Close incident

Delayed Email Sync

Minor Resolved View vendor source →

Close experienced a minor incident on October 20, 2022, lasting —. The incident has been resolved; the full update timeline is below.

Started
Oct 20, 2022, 07:03 PM UTC
Resolved
Oct 20, 2022, 09:30 AM UTC
Duration
Detected by Pingoru
Oct 20, 2022, 07:03 PM UTC

Update timeline

  1. resolved Oct 20, 2022, 07:03 PM UTC

    Email sync into the Close application was delayed between 5:30 AM and 6:40 AM EDT.

  2. postmortem Oct 20, 2022, 07:04 PM UTC

    Close sincerely apologizes for the interruption of our service. We take the stability of a platform very seriously. Below is an explanation of what happened and how we will prevent another such interruption from occurring. ## Impact On October 20 from 5:30 AM until 6:40 AM EDT email syncing into the Close application was delayed for some customers. No data was lost during this incident. Email sync functionality was restored by 6:40 AM EDT. ## Root Cause and Resolution The root cause of this incident was a bug in a vendor’s software introduced during scheduled maintenance on 10/18/2022. The impact of this bug was detected on 10/20 and the Close engineering team rolled the affected component back to a known working version to resolve this incident. To prevent this from happening in the future the Close engineering team has added additional monitoring to alert the Close engineering team when container workloads are not being scheduled properly. ## Timeline 10/18 10:56 PM EDT: The Close engineering team upgrades components of our container platform during a scheduled maintenance window.
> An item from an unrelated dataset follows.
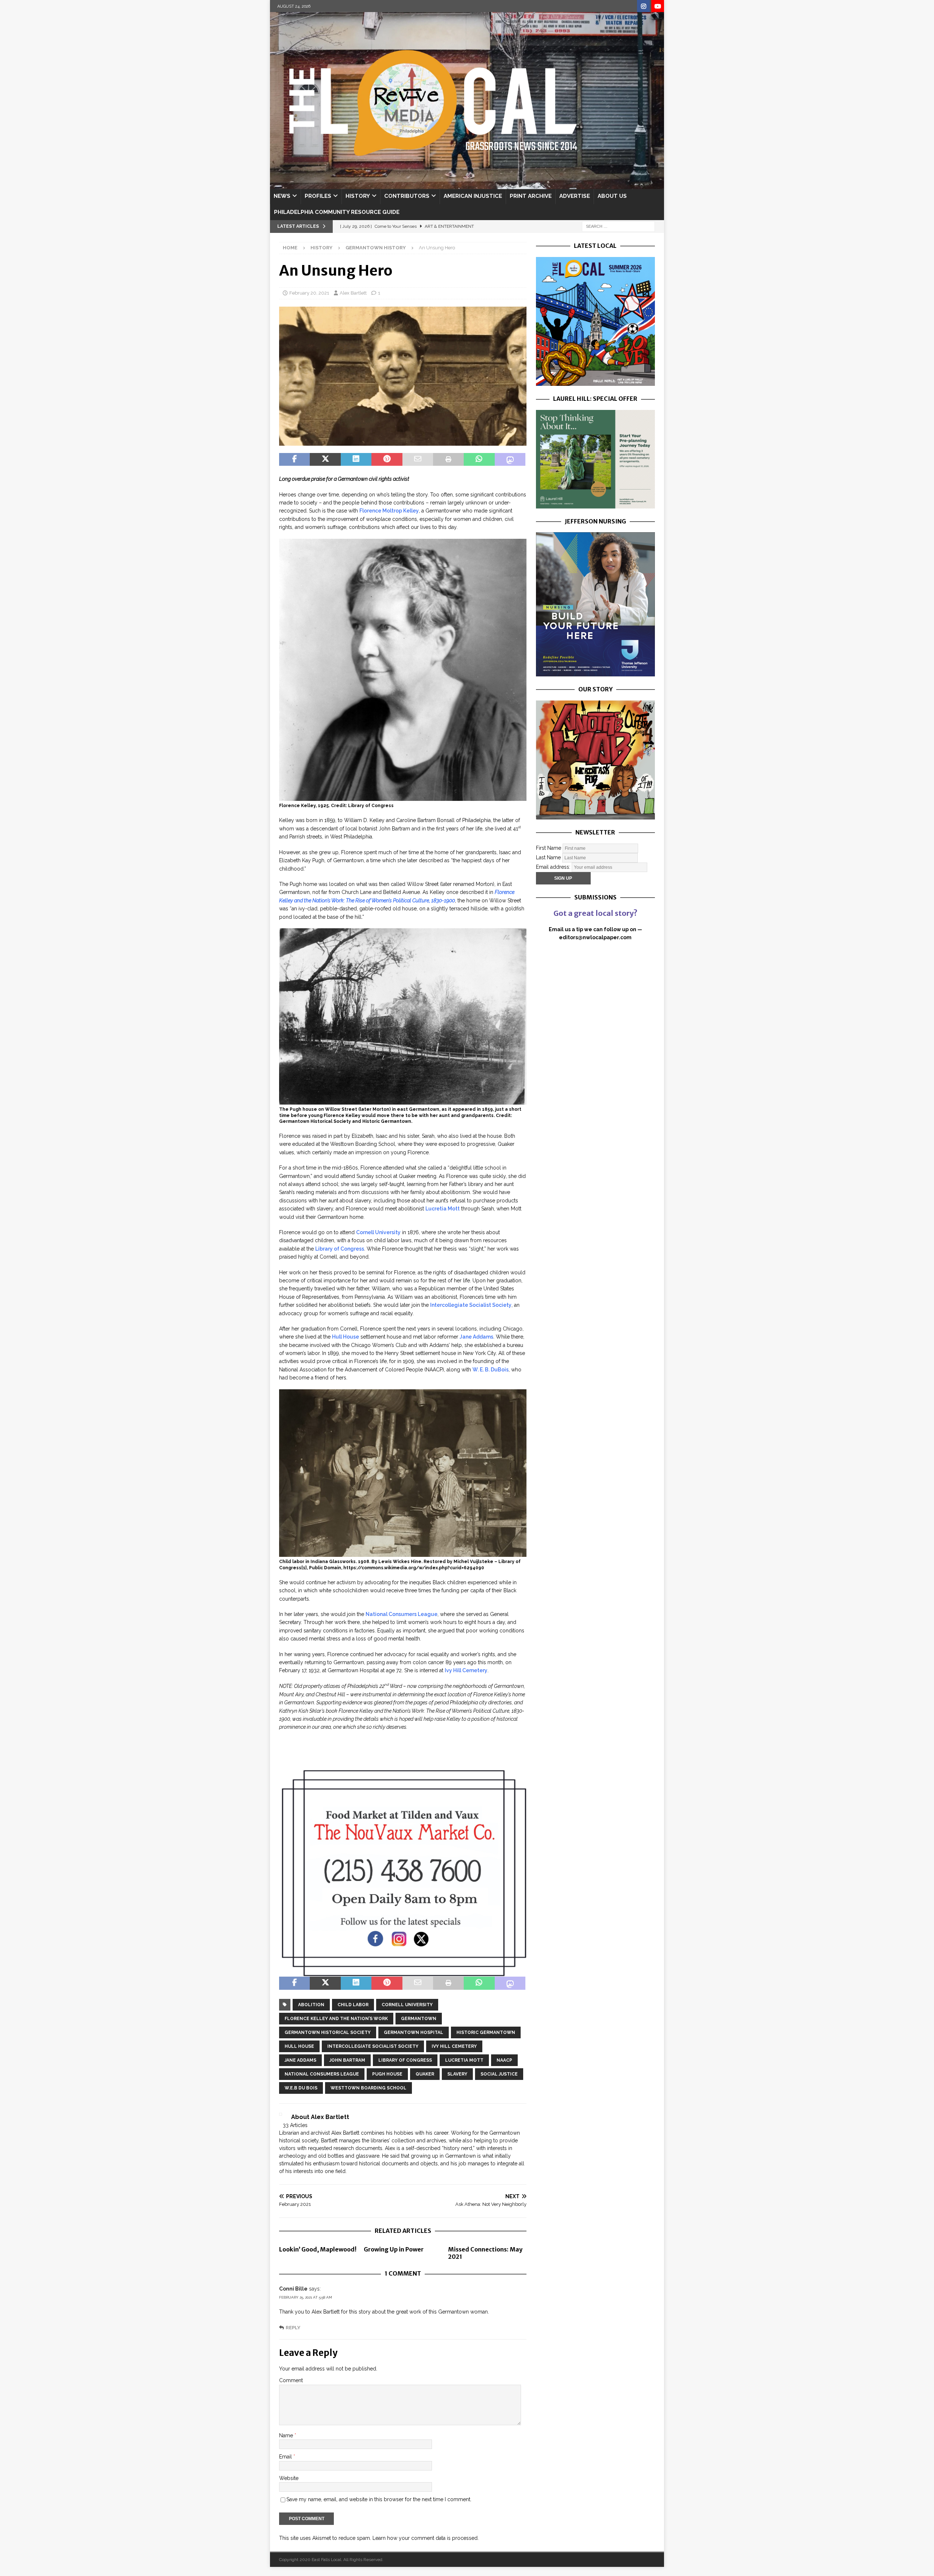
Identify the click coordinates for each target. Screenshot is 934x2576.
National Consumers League (401, 1614)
Error rates for scheduling containers begin to slowly increase. 10/20 5:30 AM EDT: Close support escalates issues with email syncing to the engineering team. 10/20 6:10 AM EDT: Close engineering identifies an issue with scheduling container workloads. 10/20 6:22 AM EDT: The Close engineering team begins manual intervention to lessen customer impact. 10/20 6:38 AM EDT: Email sync functionality is largely restored. 10/20 6:39 AM EDT: The Close engineering team isolates the issue to the interface between our secret store and containers which consume secrets. 10/20 9:19 AM EDT: The root cause is identified as a bug introduced in the version of our secret store connector during the 10/18 scheduled maintenance. 10/20 9:25 AM EDT: The Close engineering team rolls back the secret store connector to a known working version resolving the incident.